Imaginemos al primer homo erectus que descubrió el modo de manejar fuego. Ahí está, intentando explicar a sus congéneres el proceso vía gruñidos. Visualicemos los rostros de terror y estupor al contemplar cómo, mágicamente, el homínido más valiente se atreve a llevar chispas incandescentes de un lugar a otro. Las hogueras se encienden, el frío se aleja. Los alimentos se tuestan sobre brasas. Una parte de la comunidad homínida está agradecida. Solo una parte, por supuesto: paralelamente se forman facciones contra el desarrollo; grupos de envidiosos, chamanes, vividores o adoradores del inmovilismo. Ochocientos mil años después el “que me quede como estoy”, sigue siendo la religión atea más extendida; se basa en el rechazo a cualquier novedad. Por si acaso.
En una sociedad acomplejada y miedica la energía renovable representa el fuego del homo erectus, el pensamiento no lineal, la otra cara de la verdad… representa el cambio que podría revolucionar la sociedad desde los cimientos. Y nadie se atreve a dar el paso, hasta que alguien lo hace.
Los detractores inmovilistas se han quedado sin argumentos, especialmente sin el clásico pilar de toda discusión en contra de las alternativas limpias: la rentabilidad. El coste anual de la energía se verá reducido en un 23%. Pero en El Hierro no se detendrán ahí; quieren llegar mucho más allá. Intentarán que en el 2020 todos los vehículos de sus 10.000 habitantes sean eléctricos.

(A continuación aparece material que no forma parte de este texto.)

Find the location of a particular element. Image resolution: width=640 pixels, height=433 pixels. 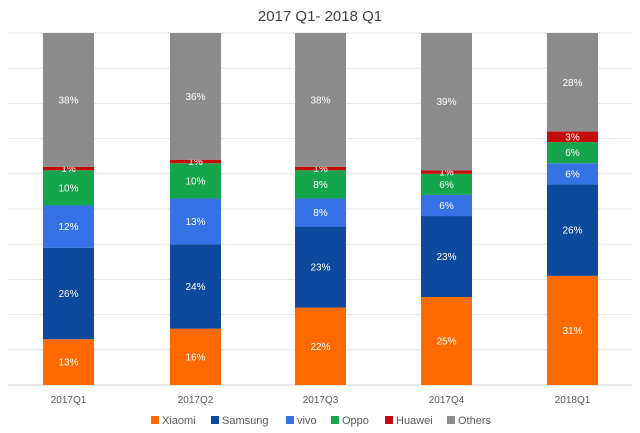

data-label-huawei: 3% is located at coordinates (572, 138).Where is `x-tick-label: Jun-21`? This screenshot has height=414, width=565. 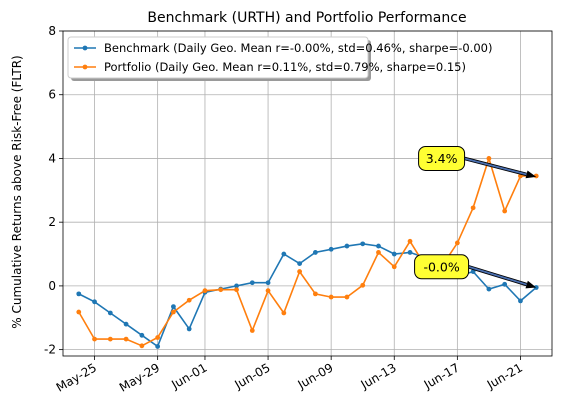
x-tick-label: Jun-21 is located at coordinates (504, 376).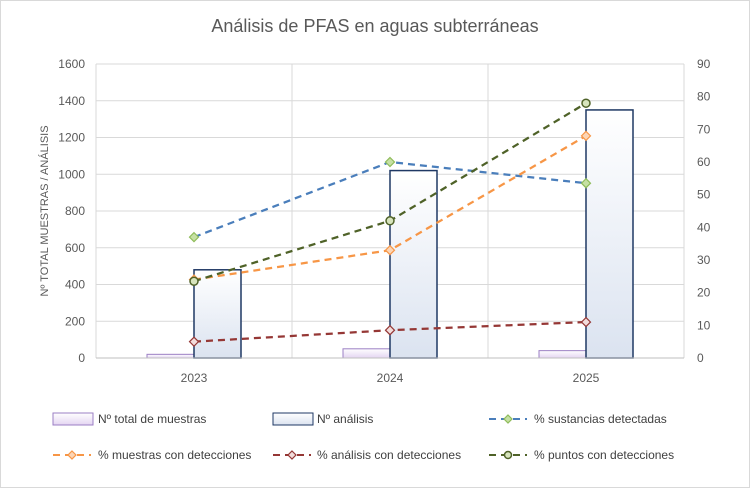  I want to click on y-tick-label: 400, so click(75, 285).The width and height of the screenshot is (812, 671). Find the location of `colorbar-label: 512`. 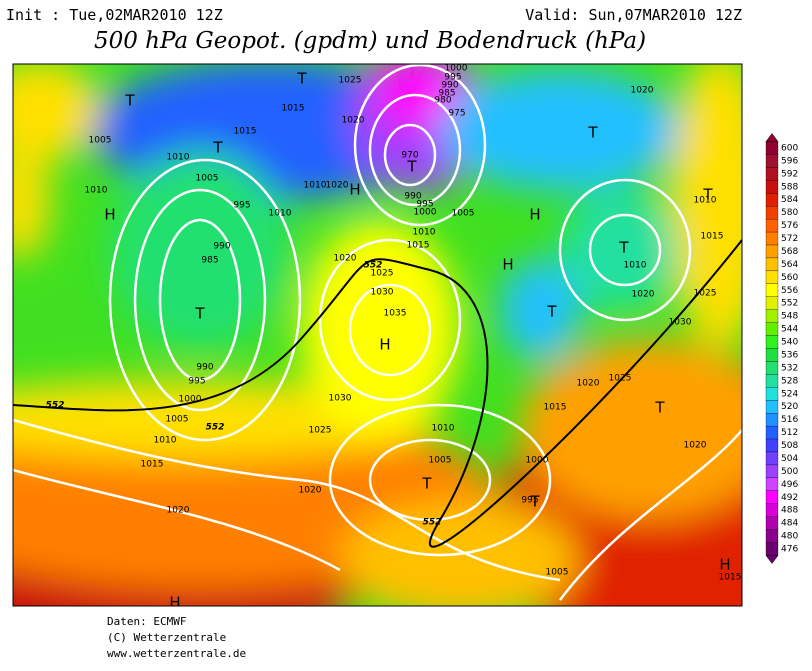

colorbar-label: 512 is located at coordinates (790, 433).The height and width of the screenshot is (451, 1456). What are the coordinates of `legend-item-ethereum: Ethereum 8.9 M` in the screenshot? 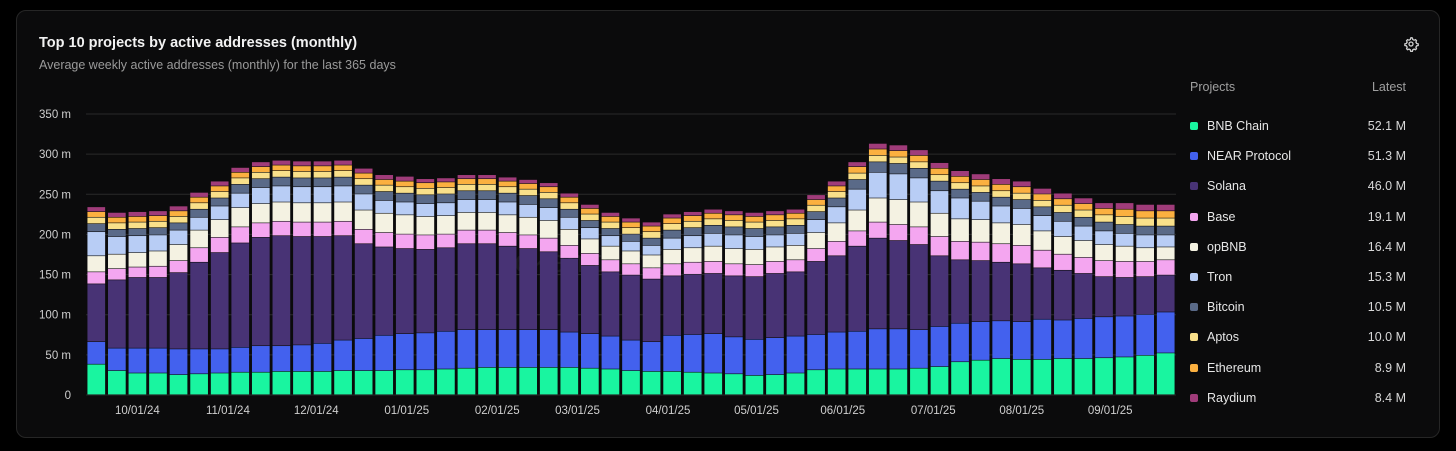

Desde la península vemos los avances de la pequeña isla y nos rascamos el cogote, como los primeros homínidos miraban a distancia, con cara de idiotas, encender fuego. Gruñimos, y el gobierno trabaja para desmontar las energías renovables. Gruñimos, y las centrales nucleares se descomponen de pura vejez. Y nos miramos los unos a los otros, sin movernos ni entender demasiado qué está ocurriendo, con cara de cejijunto y patidifuso homo erectus.